Roma, 29 lug. (askanews) – La fragile tregua che per alcuni giorni aveva interessato il Golfo Persico sembra ormai essersi dissolta. A segnalarne la fine sono i nuovi attacchi condotti da Stati Uniti e Arabia Saudita contro obiettivi in Iraq, mentre il Comando Centrale degli Stati Uniti (Centcom) ha annunciato di aver intercettato missili lanciati dall’Iran contro basi militari statunitensi in Giordania.

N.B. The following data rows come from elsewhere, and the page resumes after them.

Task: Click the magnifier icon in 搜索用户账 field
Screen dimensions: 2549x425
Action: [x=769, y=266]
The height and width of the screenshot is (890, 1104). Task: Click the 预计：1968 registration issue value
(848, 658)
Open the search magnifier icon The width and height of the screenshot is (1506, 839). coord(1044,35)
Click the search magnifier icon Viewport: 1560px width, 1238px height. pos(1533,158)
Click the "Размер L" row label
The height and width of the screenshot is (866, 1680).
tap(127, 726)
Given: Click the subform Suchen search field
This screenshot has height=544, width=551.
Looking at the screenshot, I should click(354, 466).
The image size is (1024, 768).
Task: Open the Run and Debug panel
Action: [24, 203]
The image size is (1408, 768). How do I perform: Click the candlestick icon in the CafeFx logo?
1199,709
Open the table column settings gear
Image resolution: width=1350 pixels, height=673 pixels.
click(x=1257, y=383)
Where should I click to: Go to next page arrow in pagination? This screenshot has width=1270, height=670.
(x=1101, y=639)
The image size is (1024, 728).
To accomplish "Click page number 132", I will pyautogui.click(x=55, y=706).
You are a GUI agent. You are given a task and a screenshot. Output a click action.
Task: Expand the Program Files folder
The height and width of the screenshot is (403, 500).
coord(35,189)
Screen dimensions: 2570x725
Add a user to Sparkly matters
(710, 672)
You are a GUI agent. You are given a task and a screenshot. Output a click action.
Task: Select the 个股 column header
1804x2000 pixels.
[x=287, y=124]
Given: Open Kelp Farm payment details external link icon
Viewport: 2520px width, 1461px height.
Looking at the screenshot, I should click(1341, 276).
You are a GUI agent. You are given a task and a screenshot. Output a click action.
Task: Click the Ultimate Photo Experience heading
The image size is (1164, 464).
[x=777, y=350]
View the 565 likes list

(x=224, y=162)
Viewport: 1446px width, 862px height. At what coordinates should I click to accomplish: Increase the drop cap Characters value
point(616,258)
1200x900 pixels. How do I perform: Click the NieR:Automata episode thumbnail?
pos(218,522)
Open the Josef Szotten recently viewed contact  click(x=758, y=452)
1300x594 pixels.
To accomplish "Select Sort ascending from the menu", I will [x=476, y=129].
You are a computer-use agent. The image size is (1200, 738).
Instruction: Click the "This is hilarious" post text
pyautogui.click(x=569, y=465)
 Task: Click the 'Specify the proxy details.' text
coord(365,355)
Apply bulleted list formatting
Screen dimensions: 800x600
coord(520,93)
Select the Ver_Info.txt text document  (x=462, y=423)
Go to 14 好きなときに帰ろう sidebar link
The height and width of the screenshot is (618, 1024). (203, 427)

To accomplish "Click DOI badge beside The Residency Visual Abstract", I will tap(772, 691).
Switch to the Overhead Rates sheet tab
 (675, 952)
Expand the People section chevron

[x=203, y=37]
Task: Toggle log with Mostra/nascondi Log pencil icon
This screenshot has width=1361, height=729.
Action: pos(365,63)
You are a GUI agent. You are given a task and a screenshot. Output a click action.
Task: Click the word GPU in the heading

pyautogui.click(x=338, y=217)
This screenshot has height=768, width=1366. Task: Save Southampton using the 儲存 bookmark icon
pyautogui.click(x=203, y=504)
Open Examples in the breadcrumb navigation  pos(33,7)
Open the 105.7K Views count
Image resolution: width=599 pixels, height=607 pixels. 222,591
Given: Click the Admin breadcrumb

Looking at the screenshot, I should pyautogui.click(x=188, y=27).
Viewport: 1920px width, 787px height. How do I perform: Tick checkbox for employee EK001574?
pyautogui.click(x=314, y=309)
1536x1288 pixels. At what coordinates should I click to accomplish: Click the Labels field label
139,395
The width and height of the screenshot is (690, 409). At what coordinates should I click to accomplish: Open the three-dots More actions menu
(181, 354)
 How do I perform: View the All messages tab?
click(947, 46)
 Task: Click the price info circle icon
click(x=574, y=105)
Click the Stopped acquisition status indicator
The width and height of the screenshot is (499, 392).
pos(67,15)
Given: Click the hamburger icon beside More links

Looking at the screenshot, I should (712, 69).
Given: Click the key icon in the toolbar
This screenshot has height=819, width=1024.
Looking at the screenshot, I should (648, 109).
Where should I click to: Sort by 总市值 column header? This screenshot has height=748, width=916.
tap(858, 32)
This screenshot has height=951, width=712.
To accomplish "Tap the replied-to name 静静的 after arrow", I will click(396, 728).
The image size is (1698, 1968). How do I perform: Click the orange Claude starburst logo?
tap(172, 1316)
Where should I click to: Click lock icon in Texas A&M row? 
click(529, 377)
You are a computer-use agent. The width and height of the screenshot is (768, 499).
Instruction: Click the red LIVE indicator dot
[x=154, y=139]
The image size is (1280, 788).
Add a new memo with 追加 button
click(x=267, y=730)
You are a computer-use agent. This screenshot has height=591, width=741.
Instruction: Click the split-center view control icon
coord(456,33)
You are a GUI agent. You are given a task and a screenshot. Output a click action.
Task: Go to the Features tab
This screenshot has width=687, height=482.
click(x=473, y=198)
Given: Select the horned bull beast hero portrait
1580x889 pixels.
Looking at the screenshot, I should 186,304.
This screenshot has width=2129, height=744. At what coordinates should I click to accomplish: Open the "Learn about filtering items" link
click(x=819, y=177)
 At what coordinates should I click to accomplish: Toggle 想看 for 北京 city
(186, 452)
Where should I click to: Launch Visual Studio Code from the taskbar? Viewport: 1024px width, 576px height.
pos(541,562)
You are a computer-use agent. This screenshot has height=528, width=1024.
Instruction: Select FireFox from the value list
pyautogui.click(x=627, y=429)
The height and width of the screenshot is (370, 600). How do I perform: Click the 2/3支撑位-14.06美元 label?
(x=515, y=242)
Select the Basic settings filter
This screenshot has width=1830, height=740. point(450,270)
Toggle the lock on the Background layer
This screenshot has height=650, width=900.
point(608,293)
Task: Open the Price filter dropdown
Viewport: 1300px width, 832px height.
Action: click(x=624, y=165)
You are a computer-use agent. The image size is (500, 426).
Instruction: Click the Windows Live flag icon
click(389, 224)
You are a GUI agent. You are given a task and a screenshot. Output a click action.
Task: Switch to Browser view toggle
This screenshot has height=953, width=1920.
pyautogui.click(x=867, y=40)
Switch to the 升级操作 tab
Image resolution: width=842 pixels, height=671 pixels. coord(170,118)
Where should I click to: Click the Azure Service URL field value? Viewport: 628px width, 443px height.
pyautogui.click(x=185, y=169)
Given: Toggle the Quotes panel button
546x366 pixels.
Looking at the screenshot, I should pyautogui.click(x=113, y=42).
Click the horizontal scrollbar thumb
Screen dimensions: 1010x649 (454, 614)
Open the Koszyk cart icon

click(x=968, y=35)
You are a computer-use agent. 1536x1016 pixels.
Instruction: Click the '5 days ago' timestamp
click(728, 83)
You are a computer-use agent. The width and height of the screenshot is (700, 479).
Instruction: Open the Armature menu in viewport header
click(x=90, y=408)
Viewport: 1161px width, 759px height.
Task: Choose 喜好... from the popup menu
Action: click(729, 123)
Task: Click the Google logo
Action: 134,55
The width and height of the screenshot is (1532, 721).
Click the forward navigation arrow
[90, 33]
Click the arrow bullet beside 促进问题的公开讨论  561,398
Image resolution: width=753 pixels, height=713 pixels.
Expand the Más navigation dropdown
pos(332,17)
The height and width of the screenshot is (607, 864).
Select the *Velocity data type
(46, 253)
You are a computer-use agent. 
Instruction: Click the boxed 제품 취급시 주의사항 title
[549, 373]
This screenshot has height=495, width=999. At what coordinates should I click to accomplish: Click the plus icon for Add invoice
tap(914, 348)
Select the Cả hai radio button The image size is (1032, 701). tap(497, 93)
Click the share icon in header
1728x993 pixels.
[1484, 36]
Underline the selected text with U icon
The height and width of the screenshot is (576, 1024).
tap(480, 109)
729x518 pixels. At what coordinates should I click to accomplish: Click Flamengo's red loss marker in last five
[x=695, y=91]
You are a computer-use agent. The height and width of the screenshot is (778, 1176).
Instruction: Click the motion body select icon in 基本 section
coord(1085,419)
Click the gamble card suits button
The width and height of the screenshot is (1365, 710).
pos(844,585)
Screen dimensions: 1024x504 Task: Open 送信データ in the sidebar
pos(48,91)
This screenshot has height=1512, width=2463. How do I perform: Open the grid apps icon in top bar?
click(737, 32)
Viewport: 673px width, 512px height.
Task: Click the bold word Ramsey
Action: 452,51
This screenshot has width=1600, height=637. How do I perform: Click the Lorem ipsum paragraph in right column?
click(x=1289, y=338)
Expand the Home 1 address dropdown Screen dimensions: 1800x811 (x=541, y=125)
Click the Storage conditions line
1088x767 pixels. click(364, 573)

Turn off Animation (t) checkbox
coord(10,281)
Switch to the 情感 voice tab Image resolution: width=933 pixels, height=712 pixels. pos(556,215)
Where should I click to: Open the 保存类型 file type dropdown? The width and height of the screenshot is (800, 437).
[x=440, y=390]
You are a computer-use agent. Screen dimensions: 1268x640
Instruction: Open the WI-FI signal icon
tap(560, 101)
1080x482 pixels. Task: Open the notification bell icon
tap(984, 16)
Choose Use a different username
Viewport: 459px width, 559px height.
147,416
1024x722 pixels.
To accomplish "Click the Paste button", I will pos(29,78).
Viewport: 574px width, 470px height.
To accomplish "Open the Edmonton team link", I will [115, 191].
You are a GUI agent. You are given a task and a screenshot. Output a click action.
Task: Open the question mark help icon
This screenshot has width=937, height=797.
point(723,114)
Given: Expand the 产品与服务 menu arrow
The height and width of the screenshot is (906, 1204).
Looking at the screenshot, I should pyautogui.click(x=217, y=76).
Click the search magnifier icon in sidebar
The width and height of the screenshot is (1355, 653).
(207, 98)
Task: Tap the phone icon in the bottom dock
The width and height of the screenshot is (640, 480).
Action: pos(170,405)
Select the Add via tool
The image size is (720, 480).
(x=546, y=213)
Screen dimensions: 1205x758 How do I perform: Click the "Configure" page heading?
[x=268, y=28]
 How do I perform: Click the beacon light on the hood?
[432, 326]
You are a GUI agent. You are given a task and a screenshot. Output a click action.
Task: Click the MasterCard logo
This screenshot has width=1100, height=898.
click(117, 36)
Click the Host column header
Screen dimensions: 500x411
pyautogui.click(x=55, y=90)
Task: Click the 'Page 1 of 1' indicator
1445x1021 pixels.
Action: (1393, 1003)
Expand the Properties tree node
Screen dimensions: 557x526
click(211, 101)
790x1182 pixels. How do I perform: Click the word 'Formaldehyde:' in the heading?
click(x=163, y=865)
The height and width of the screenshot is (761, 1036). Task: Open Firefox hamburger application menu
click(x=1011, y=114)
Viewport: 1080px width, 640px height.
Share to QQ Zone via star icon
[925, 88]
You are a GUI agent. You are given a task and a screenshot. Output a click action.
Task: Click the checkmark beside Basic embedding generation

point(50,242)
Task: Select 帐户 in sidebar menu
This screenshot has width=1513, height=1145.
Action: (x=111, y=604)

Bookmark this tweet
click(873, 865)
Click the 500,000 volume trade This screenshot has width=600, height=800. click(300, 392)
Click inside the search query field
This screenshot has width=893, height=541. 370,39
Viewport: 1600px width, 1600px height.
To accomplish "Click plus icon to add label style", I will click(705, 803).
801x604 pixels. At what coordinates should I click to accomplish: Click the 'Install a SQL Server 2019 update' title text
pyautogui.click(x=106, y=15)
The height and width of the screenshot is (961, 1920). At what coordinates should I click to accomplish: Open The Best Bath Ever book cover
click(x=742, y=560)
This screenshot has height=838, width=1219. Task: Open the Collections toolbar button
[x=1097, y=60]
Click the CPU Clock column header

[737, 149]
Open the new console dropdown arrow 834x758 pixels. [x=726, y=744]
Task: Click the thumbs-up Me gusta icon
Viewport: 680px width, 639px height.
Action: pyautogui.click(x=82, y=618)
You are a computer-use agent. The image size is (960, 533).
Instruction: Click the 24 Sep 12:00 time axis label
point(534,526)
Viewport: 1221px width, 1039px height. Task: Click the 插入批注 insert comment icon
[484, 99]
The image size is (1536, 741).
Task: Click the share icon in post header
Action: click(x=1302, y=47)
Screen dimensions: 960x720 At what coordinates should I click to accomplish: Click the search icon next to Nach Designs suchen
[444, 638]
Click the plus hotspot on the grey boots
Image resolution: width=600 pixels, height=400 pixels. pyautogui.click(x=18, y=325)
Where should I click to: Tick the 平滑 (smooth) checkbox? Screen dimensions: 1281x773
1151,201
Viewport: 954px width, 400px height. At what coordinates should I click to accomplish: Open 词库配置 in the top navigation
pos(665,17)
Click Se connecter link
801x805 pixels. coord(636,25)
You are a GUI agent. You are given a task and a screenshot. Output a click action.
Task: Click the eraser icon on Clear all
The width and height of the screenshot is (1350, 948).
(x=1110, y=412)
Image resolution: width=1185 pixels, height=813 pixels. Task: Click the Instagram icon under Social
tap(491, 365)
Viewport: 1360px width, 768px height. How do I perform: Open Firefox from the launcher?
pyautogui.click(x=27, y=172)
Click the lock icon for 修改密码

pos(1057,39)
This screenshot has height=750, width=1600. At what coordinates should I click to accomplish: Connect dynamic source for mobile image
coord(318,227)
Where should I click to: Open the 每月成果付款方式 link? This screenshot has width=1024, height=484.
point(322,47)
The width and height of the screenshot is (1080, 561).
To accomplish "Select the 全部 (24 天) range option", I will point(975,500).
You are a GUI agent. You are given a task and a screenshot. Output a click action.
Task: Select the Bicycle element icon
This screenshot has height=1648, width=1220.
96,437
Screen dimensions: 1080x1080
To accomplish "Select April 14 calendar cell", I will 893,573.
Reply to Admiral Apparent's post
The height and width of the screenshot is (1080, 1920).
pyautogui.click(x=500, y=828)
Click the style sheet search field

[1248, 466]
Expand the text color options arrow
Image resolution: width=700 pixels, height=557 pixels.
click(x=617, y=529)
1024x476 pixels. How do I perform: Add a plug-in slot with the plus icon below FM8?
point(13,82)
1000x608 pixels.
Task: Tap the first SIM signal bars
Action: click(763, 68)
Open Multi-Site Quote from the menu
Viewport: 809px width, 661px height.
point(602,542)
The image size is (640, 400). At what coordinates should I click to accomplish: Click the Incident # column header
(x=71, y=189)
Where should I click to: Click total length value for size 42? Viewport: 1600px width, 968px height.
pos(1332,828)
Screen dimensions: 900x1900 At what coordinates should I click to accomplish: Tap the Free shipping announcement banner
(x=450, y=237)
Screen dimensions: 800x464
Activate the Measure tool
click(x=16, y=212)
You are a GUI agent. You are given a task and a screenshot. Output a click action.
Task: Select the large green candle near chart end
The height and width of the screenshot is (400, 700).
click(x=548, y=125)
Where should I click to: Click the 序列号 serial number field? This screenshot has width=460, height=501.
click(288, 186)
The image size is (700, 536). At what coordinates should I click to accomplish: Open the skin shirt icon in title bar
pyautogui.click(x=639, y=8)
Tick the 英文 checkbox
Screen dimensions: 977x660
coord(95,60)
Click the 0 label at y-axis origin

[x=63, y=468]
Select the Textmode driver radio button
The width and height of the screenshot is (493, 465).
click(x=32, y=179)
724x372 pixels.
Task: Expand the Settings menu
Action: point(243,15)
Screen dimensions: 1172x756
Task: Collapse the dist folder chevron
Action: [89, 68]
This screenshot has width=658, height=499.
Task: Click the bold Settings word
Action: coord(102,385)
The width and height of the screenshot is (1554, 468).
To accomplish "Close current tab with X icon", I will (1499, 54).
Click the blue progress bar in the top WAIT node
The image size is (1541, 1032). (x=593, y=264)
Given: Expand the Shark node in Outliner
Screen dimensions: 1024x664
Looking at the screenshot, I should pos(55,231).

Commentando la nuova escalation, il presidente statunitense Donald Trump ha dichiarato a Fox News che le forze armate americane “massacreranno” l’Iran, sostenendo inoltre che le forze armate statunitensi hanno colpito l’Iraq in quanto l’azione in Giordania è stata svolta in “coordinamento” con il governo iracheno.

Questa mattina il ministero della Difesa saudita ha annunciato che le proprie forze armate, in coordinamento con il Centcom, hanno condotto attacchi contro gruppi sostenuti dall’Iran in Iraq, in risposta ai raid con droni contro gli impianti petroliferi sauditi. Il Centcom ha confermato l’operazione congiunta, affermando che gli obiettivi erano gruppi “allineati all’Iran” che, secondo Washington, avevano attaccato le forze statunitensi e le infrastrutture energetiche saudite su ordine delle Guardie della Rivoluzione iraniane.